___ Trecho da página

Jaspion e a volta de quem não foi (porque sempre esteve dentro do nosso coração)


O ano é 1988, a vida é simples. Você acha que em 2000 os carros vão voar, o programa mais legal da TV é o Clube da Criança, na TV Manchete, apresentado por Angélica. A atração que você mais gosta? O Fantástico Jaspion, o super-herói japonês, com um quê de Star Wars. Se você tem mais de 35 anos e está lendo este texto, eu tenho certeza de que você passou por isso e que quis ser o Jaspion.

Mas você é mais novo e está em 2020. Sabe que os carros não voam, a TV Manchete nem existe mais, e muito menos o Clube das Crianças, a Angélica tá na Globo e apresenta um programa chato. Bom, pelo menos Star Wars ainda existe, e claro, Jaspion também. Mesmo um pouco diferente da maneira que a gente conhecia.

Toku o quê? Isso é série!

Jaspion passou por aqui numa época em que tokusatsu nem se chamava tokusatsu (pelo menos não aqui no brasil). Era série, filme com episódios, desenho animado com ator real… sei lá, qualquer outra coisa, que fez a cabeça dos jovens da época. Não foi o primeiro tokusatsu a chegar por aqui e a ganhar destaque, nomes como Ultraman e Nacional Kid já tinham efeito história. Porém, deu um gás no gênero que cresceu muito durante os anos de 1990 com Changeman, Lyoman, Jiraya, Flashmen, Cybercop, Jiban, Maskman, Sharivan, Kamen Raiden, Power Ranger, e por aí vai. E muito além do gás, Jaspion se tornou o nome máximo do gênero aqui no brasil.

______
___ Material fornecido

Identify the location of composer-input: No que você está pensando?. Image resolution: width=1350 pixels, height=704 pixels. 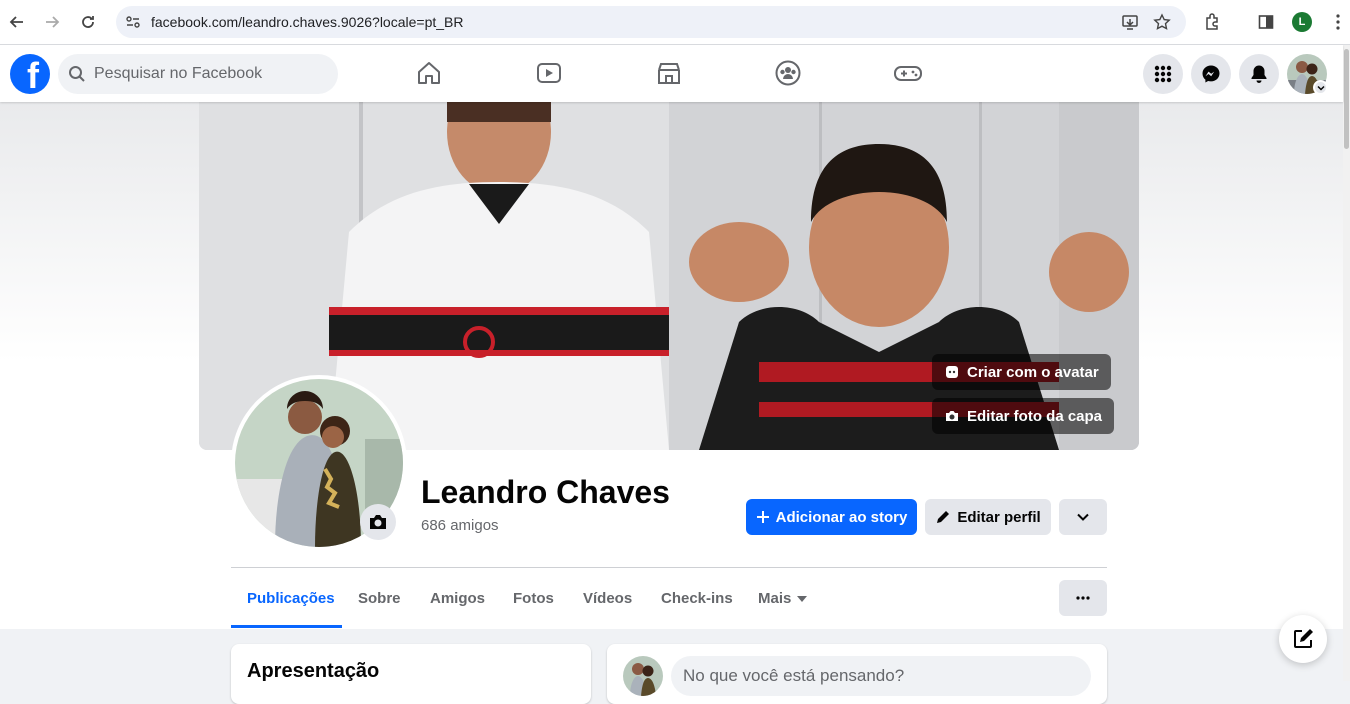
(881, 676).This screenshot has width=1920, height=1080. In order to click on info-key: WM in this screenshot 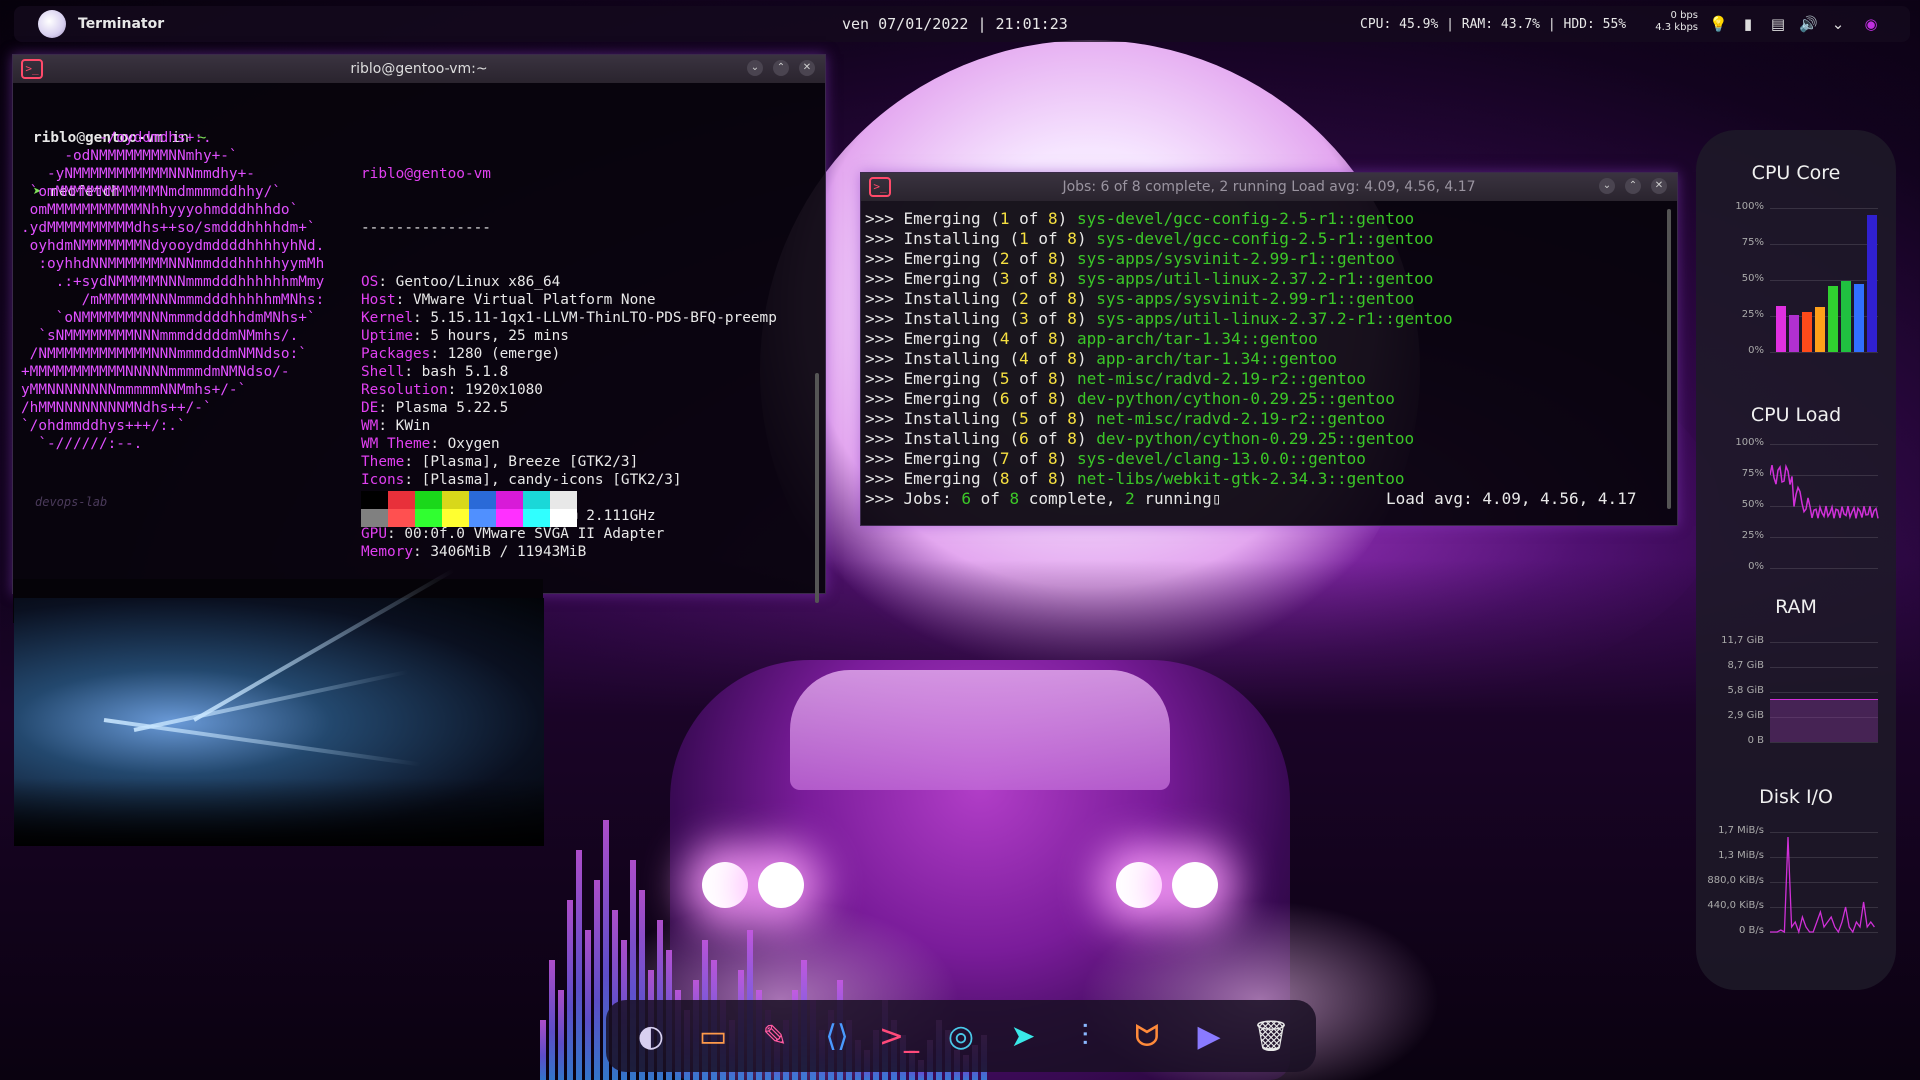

______

◆ Partes do exercício ◆
• a. Liste todos os números de quatro algarismos que aparecem no texto sobre Jaspion.
• b. Reproduza do texto sobre Jaspion o trecho que vai de "O ano é 1988, a" até "ser o Jaspion.".
Responda com base apenas no texto sobre Jaspion, sem recorrer às linhas.

◆ Respostas por item ◆
• a. 1988, 2000, 2020, 1990

• b.
O ano é 1988, a vida é simples. Você acha que em 2000 os carros vão voar, o programa mais legal da TV é o Clube da Criança, na TV Manchete, apresentado por Angélica. A atração que você mais gosta? O Fantástico Jaspion, o super-herói japonês, com um quê de Star Wars. Se você tem mais de 35 anos e está lendo este texto, eu tenho certeza de que você passou por isso e que quis ser o Jaspion.